What Photographers wish you knew.


*Please do your research. Anyone can buy a nice looking camera and photoshop, put an ad on Craigslist and say they are a photographer. But do they know how to USE that camera? Do they know how to USE photoshop? Just because someone says they do, doesn’t mean that is the reality. Look closely at their pictures, ask to see more than one wedding, ask for references and make sure that you get a good vibe from them and they are telling the whole truth. Everyone started somewhere and was new once but do you really want to be this person’s guinea pig?

*Both bride and groom should attend the photographer interviews. Even if the groom says he doesn’t care who you book, once the wedding is over and the pictures are all that is left, he WILL care. On top of the end result, the photographer is going to be with you alllllll day long and if personalities clash, that is going to show in the pictures! The best way to prevent that is to make sure that you click before you book.

*If I don’t respond to your email within 12 hours, please don’t freak out. I often have on-location shoots that take me out of the office. If you email over the weekend, don’t be shocked if it takes until Tuesday for me to respond – I am probably shooting over the weekend and then may take Monday off since I worked Friday/Saturday/Sunday.
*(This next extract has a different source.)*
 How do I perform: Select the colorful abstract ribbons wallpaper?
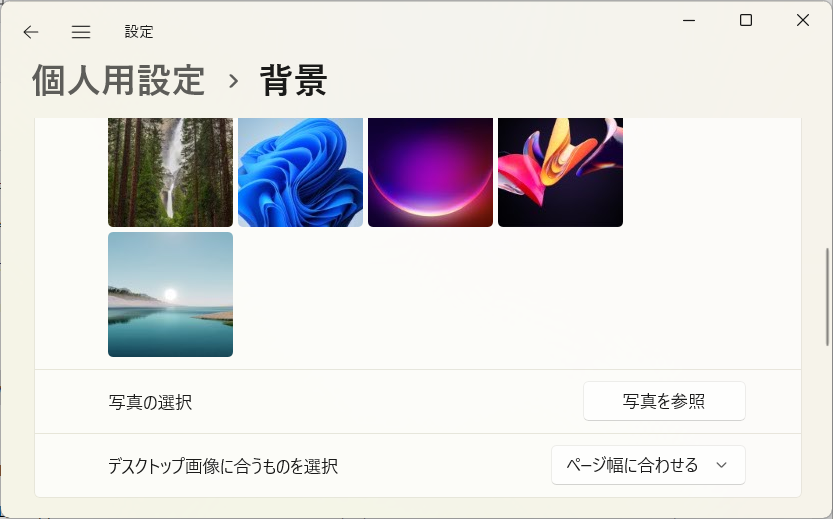(x=560, y=172)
*We charge what we charge for a reason – it is based on what we provide, our experience and how much work we put in processing your images and more. Please don’t schedule an appointment with us if our lowest package is equal to your whole wedding budget and expect to negotiate us down. And please don’t say that “so and so studio” will do the ‘same thing’ for $1000 less and ask us to match – trust me, they ARE NOT doing the ‘same thing’ as we do.
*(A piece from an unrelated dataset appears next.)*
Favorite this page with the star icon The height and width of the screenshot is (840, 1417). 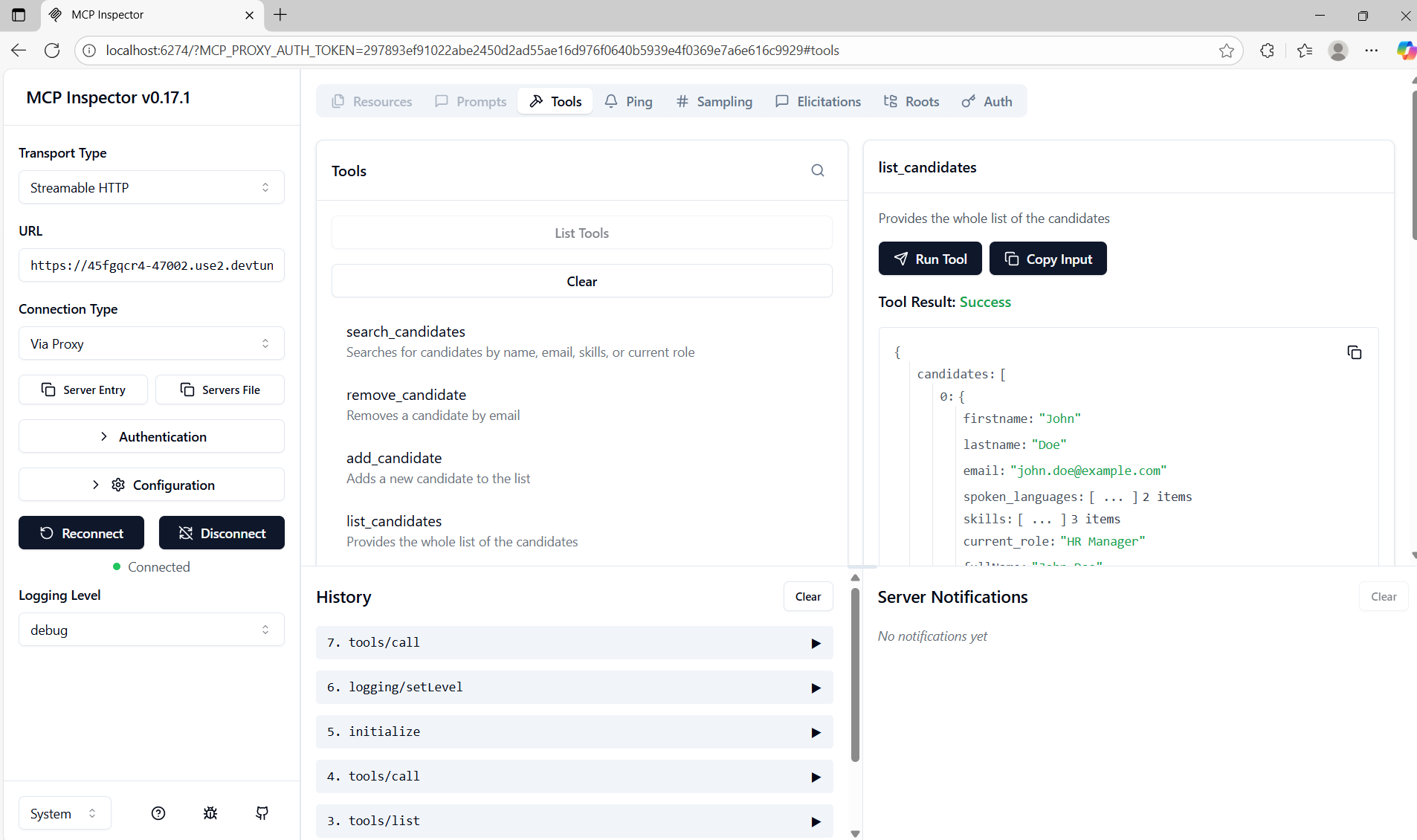1227,51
*Trust your gut. If you love a photographer’s pictures so much that you want to steal their sample books and show them to everyone you know, fair chance you will love your own pictures. Go with someone you LOVE and trust they will create pictures for you that someone else will want to steal and show to everyone too.
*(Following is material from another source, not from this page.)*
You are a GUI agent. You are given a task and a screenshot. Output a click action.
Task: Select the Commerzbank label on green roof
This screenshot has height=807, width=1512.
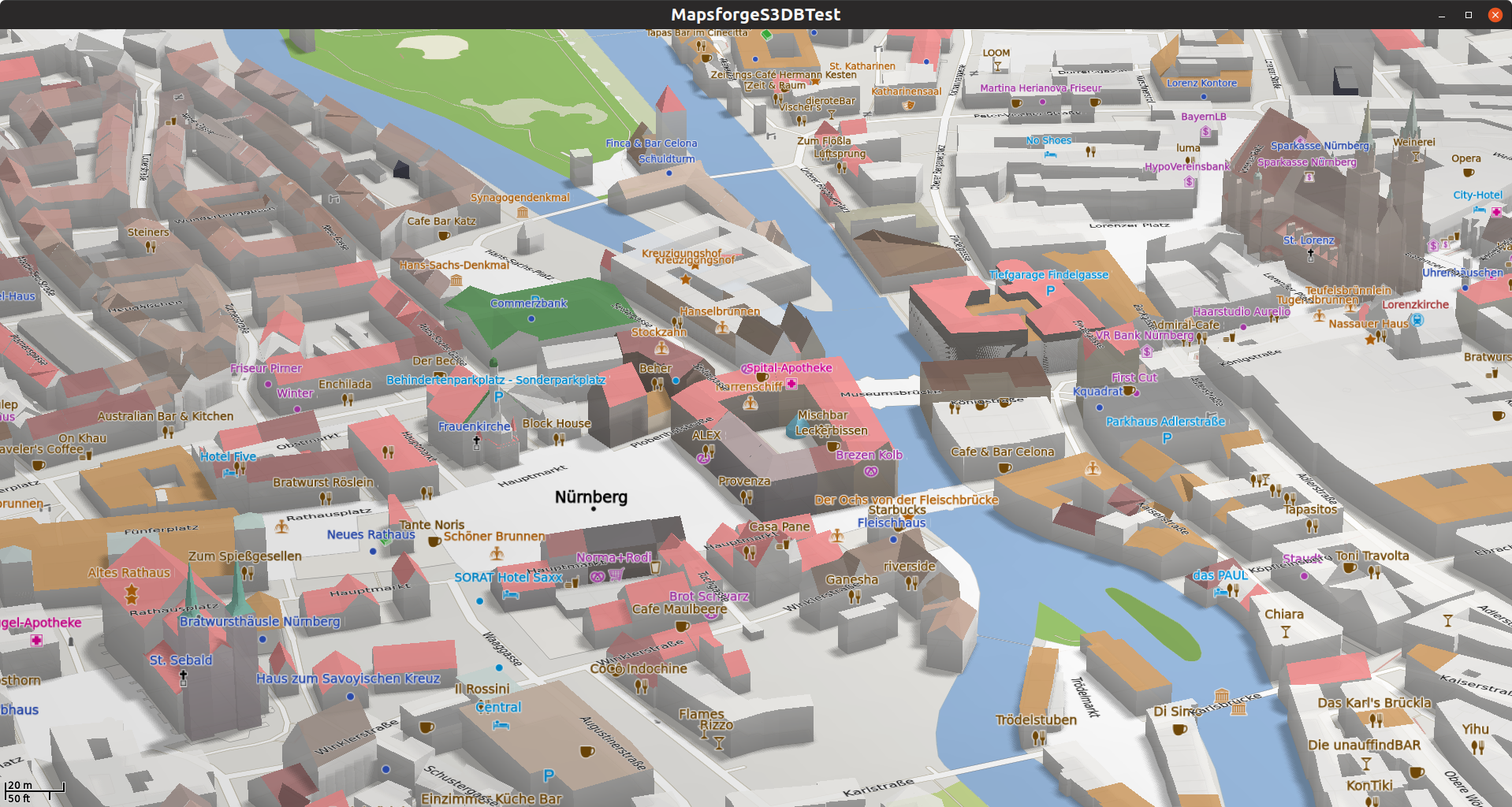point(528,303)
*Please hire a professional planner. Don’t trust this once in a lifetime day and all that money to a friend or family member who ‘loves to plan events.’ Having the help of a planner will make your life, my life and all your other vendor’s lives so much easier before, during and even after the wedding. Even if you can only afford an hour or two of their time, having someone get you on the right path is so very valuable and will really make the planning process so much easier.

*Plan your wedding with purpose – from the dress to the details to the vendors your choose, make sure that there is meaning behind each decision you make. It will make looking at those amazing pictures that I am going to take for you that much more special in 20/30/40 years.

*A better meal for the photographer is going to equal better pictures in the long run. Usually by dinner time we have already worked a hectic 6-8 hours capturing every detail that you have worked so hard to put together. Now imagine how deflating it is to sit down to a cold, stale turkey (or worse salami) sandwich, a spotted apple and a dry cookie – you might as well give us a juice box too. Some venues push the boxed meal as a savings to you but what is that $20 or so per person worth it in the long run? Serving your photographer a hot, fresh meal will help them refuel and be in top form to capture the rest of your wedding – including all the fun of your reception!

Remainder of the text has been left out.